1891-1941
Edith Stein was born on October 12, 1891, of Jewish parents in Breslau,   Germany, (today  Poland.)  She was a precocious child with a marked aptitude for learning and at the age of 23 (1914) she had studied philology and philosophy in two universities. After World War I she resumed study and gained her Doctorate summa cum laude in philosophy at Freiburg University. She then embarked on an academic career.  But Edith was athirst for Truth. Her inner journey led her through winding paths, even to atheism, but culminated in her conversion to Roman Catholicism in 1922 after reading the life of St. Teresa. However, she maintained a lifelong love for her Jewish heritage and people. Her elderly widowed mother, Auguste Courant Stein was deeply afflicted by her daughter's becoming a Catholic. Edith continued to accompany Frau Stein to synagogue services.  Edith's very active apostolate of service to the Church -  speaking, writing and teaching on matters philosophical, theological and feminist were curtailed by the rise of Nazism and anti Semitic attitudes.

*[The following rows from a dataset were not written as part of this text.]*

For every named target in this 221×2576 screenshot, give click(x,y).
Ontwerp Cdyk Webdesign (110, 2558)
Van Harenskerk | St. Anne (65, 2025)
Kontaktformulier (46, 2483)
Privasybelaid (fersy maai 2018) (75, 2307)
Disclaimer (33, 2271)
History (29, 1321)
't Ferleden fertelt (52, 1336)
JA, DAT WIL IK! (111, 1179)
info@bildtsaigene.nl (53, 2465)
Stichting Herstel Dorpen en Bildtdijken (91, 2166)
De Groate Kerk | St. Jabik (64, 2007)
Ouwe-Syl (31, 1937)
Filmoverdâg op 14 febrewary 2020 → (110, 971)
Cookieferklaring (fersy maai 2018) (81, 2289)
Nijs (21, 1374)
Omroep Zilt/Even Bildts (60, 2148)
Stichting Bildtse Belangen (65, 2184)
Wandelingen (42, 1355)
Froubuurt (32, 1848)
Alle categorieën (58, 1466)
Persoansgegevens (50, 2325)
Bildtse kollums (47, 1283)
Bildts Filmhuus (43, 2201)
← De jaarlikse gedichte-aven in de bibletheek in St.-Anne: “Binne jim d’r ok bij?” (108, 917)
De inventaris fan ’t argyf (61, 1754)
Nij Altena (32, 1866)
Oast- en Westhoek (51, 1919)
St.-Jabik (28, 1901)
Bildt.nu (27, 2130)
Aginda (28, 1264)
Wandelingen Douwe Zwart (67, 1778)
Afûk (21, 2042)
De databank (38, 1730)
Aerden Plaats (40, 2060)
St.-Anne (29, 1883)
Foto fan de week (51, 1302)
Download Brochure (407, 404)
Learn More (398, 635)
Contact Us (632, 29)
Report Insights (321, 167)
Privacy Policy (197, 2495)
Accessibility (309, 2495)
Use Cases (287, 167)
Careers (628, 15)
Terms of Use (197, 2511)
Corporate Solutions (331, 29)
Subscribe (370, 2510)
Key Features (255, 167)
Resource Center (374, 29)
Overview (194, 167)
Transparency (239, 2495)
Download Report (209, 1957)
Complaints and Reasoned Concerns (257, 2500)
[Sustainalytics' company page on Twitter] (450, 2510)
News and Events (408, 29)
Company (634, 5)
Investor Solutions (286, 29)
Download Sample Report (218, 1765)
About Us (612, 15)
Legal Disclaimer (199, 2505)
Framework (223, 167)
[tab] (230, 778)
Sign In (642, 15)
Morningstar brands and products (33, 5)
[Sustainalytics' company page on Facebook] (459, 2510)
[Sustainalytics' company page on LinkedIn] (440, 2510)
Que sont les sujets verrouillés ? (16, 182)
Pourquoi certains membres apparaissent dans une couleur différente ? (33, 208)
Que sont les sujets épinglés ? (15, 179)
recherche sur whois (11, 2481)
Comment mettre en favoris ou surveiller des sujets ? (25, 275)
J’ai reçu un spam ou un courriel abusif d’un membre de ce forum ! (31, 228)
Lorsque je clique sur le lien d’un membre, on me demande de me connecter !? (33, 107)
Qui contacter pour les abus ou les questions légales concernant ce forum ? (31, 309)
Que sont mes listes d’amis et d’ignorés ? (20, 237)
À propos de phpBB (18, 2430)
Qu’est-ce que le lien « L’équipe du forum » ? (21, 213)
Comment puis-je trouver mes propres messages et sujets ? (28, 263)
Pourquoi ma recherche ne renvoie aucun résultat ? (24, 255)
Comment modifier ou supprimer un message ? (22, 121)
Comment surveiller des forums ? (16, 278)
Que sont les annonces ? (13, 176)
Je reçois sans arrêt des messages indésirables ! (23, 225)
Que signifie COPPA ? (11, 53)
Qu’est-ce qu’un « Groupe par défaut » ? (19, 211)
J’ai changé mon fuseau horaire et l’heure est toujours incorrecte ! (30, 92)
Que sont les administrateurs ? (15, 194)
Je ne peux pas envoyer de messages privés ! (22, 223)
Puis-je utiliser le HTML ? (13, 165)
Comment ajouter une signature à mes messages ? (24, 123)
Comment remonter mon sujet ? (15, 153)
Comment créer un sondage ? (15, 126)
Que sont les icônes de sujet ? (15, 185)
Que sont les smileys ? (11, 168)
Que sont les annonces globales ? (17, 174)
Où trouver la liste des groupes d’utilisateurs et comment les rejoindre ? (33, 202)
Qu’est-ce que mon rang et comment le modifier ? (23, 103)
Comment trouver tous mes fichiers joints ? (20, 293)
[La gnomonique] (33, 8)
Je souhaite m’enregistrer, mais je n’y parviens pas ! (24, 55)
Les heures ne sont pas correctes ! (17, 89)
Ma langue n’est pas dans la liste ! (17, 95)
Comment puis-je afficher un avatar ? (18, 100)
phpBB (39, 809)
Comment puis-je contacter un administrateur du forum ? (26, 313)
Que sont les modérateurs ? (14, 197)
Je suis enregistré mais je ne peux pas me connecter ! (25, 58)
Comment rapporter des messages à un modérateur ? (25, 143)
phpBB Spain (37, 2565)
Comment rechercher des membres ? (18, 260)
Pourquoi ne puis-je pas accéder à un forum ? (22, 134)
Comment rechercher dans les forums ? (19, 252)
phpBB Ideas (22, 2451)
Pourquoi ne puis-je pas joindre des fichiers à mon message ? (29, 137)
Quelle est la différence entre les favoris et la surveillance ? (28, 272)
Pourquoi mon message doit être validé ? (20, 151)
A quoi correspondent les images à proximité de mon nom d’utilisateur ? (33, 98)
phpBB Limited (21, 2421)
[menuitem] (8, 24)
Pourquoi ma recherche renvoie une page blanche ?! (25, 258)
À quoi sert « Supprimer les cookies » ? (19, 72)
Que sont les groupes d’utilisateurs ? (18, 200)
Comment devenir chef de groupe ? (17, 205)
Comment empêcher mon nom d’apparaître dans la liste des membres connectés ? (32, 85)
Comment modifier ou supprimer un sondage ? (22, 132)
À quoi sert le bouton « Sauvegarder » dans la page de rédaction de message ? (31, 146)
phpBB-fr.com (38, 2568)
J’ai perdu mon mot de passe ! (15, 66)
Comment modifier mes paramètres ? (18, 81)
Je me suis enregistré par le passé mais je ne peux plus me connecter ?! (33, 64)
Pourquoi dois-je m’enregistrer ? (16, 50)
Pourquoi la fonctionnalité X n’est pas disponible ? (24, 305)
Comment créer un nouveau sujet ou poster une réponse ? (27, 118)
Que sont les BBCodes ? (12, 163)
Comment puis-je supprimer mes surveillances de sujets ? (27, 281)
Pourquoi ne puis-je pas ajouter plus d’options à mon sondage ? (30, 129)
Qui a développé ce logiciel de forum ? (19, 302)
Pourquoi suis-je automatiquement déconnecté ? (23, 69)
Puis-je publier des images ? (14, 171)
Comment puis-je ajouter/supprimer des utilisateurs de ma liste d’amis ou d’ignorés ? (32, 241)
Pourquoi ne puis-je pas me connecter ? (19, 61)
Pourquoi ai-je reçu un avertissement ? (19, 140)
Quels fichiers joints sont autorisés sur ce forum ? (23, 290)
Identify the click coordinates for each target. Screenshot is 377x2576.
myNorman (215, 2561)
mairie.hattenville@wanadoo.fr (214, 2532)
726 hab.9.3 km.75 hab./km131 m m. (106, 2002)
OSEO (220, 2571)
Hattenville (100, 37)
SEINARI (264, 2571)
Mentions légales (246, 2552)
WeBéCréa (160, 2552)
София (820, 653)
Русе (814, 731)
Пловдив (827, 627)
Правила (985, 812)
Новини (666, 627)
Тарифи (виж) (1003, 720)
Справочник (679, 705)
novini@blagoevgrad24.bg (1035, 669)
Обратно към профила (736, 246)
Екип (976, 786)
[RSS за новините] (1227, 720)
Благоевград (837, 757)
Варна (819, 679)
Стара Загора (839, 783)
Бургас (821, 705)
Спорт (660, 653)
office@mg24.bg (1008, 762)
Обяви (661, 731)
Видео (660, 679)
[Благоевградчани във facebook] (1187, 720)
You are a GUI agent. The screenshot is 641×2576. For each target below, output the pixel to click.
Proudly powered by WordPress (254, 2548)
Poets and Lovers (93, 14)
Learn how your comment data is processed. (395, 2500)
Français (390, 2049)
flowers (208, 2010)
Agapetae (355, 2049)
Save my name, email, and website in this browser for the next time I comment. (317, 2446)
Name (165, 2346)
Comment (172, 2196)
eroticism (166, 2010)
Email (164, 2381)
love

Edith entered Carmel of Cologne in 1933, taking the name Teresa Benedicta of the Cross. Prayer now became her sole work for the Church and the suffering Jewish people. As the persecution of Jews increased in Germany, Sr. Teresa Benedicta and her sister Rosa, also a convert to Catholicism, sought refuge in the Dutch Carmel of Echt. The Dutch Catholic hierarchy, in a pastoral letter condemned anti-Semitic policies of the Hitler regime. Retaliation by the Gestapo was immediate - the arrest of Catholic Jews, many, even most of them members of Catholic Religious communities. As Sister Teresa Benedicta was taken from the Carmel, she encouraged her sister (also under arrest): "Come, Rosa, we are going for our people." They both died in Auschwitz gas chambers in early August, 1942.  Pope John Paul II beatified Sister Teresa Benedicta in Cologne in 1987 and canonized her in Rome in 1998.